Há uma maneira de se aproximar de Mário de Andrade (1893-1945) para conhecê-lo como quem conviveu com ele: debruçar-se sobre suas cartas. O escritor paulistano – também músico e agitador cultural – sofria, como ele mesmo diz, de “gigantismo epistolar”. Escrevia cartas de todos os estilos e tons, sobretudo aos amigos, com quem tricotava com a mesma facilidade que estabelecia as bases do Modernismo brasileiro. Pois, para quem quer ter o gostinho de ser seu amigo, as cartas de Mário acabam de virar tema de uma exposição que abre as portas neste sábado, no Centro Cultural dos Correios, em São Paulo – depois de passar pelo Rio de Janeiro e por Brasília e ser vista por 50.000 visitantes.

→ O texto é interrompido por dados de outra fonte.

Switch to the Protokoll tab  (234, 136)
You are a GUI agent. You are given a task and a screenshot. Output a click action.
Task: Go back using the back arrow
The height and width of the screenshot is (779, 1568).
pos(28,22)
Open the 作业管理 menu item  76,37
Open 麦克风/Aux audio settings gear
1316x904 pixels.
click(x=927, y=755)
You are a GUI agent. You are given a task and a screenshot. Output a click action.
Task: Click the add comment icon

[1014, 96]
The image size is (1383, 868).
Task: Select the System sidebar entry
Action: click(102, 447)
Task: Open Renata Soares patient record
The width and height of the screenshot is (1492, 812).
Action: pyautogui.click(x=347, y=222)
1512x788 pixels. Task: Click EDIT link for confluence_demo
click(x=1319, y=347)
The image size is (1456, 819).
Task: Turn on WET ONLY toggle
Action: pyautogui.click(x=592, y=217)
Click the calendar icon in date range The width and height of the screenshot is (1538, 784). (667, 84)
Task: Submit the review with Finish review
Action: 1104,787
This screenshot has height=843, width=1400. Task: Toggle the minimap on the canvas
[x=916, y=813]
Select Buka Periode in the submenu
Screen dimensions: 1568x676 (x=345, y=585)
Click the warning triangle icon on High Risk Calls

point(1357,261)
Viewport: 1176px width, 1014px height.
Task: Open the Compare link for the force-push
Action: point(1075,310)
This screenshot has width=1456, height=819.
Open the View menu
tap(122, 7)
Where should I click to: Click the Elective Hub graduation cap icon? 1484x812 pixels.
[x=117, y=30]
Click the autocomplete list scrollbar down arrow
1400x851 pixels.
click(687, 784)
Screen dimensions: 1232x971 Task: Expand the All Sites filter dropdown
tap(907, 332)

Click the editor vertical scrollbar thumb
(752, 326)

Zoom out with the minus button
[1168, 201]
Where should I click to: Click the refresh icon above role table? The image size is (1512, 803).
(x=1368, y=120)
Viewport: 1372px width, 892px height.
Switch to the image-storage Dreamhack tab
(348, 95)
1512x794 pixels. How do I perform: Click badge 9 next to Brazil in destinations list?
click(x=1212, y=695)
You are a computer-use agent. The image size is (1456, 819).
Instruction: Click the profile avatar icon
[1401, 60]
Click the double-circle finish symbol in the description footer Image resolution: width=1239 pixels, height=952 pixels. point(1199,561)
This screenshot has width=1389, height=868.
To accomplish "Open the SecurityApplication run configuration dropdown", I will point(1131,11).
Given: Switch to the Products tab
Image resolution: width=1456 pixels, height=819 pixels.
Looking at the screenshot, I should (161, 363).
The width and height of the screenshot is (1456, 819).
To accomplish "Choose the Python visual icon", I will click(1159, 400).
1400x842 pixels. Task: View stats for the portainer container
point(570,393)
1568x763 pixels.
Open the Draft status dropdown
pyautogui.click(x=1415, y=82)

O valor dessas cartas aumenta à medida em que seus destinatários não eram personagens quaisquer. Mário era uma das vozes e mentes principais de um grupo composto pelos maiores representantes das artes e da cultura no Brasil em sua época. À amiga Tarsila do Amaral, por quem nutria certa paixão, escreveu em novembro de 1923, quando a pintora e outros modernistas passavam uma temporada na França – com a qual Mário não estava muito de acordo:
“Cuidado! Fortifiquem-se bem de teorias e desculpas e coisas vistas em Paris. Quando vocês aqui chegarem, temos briga, na certa. Desde já, desafio vocês todos juntos, Tarsila, Oswaldo, Sérgio para uma discussão formidável. Vocês foram a Paris como burgueses. Estão épates [chatos]. E se fizeram futuristas! (…) Se vocês tiverem coragem, venham para cá, aceitem meu desafio”.
O desafio em questão era construir um Brasil moderno, com cara de brasileiro. Sobre esse país autêntico e pra frente, pelo qual Mário não se cansava de lutar, ele falou ao poeta Carlos Drummond de Andrade – que tanto o admirou, apesar dos estilos diferentes de ambos.“Carlos, devote-se ao Brasil junto comigo. Apesar de todo o ceticismo, apesar de todo o pessimismo e apesar de todo o século XIX, seja ingênuo, seja bobo, mas acredite que um sacrifício é lindo. (…) Nós temos que dar ao Brasil o que ele não é, e que por isso até agora não viveu, nós temos que dar uma alma ao Brasil e para isso todo o sacrifício é grandioso, é sublime”, disse o escritor em uma carta de novembro de 1924. O discurso, de tão pertinente aos dias de hoje, chega a comover.
Bom conselheiro e crítico que era, Mário de Andrade era procurado pelos amigos para que opinasse sobre a produção artística deles. À pintora e sua grande amiga Anita Malfatti, dirigiu-se em uma carta cujo ano é desconhecido assim:
“Agora são 10 e meia. Apenas me levantei. Mas a primeira coisa que faço é pensar em ti e no teu desenho. Acabo de tornar a olhá-lo. Queres a minha opinião sobre ele, orgulhosinha? Pois fica sabendo que me entusiasmei”.
Carta de Di Cavalcanti a Mario de Andrade |
“O Carnaval aqui esteve bem divertido, apesar da frieza paulista. Eu, pelo menos, me diverti à larga e os bailes estiveram colossais, todos dizem. Mas nem assim deixava de imaginar de vez en quando no que estariam fazendo vocês aí do grupinho”.
Mário de Andrade – Cartas do Modernismo, em cartaz até 11 de novembro, traz a correspondência do autor de uma maneira didática, pincelando em diferentes estações de visita os momentos mais marcantes de sua trajetória. Dividida em períodos e feita para ser degustada em camadas, de acordo com o conhecimento de cada um sobre Mário, a mostra traça uma cronologia do Primeiro Modernismo por meio de reproduções de obras, livros e textos. No Segundo Modernismo, trata da amizade de Mário com Portinari mostrando a admiração e o carinho mútuos. Para ampliar a experiência, algumas obras de arte modernistas de Anita Malfatti, Tarsila do Amaral, Di Cavalcanti e, claro, Portinari, complementam os textos.
O melhor é que não se trata de ficar de pé, lendo cartas extensas e escritas à mão – o que hoje causaria intolerância em muitos. A exposição, com curadoria de Denise Mattar, propõe uma interatividade, meio à moda antiga, em que o visitante pode sentar no chão em meio a reproduções de cartas de papel espalhadas, escutar uma seleção de algumas delas, que foram gravadas em áudio, ou então se debruçar sobre os livros que as editaram. O importante é mergulhar em seu universo e, se possível, ficar amigo do Mário.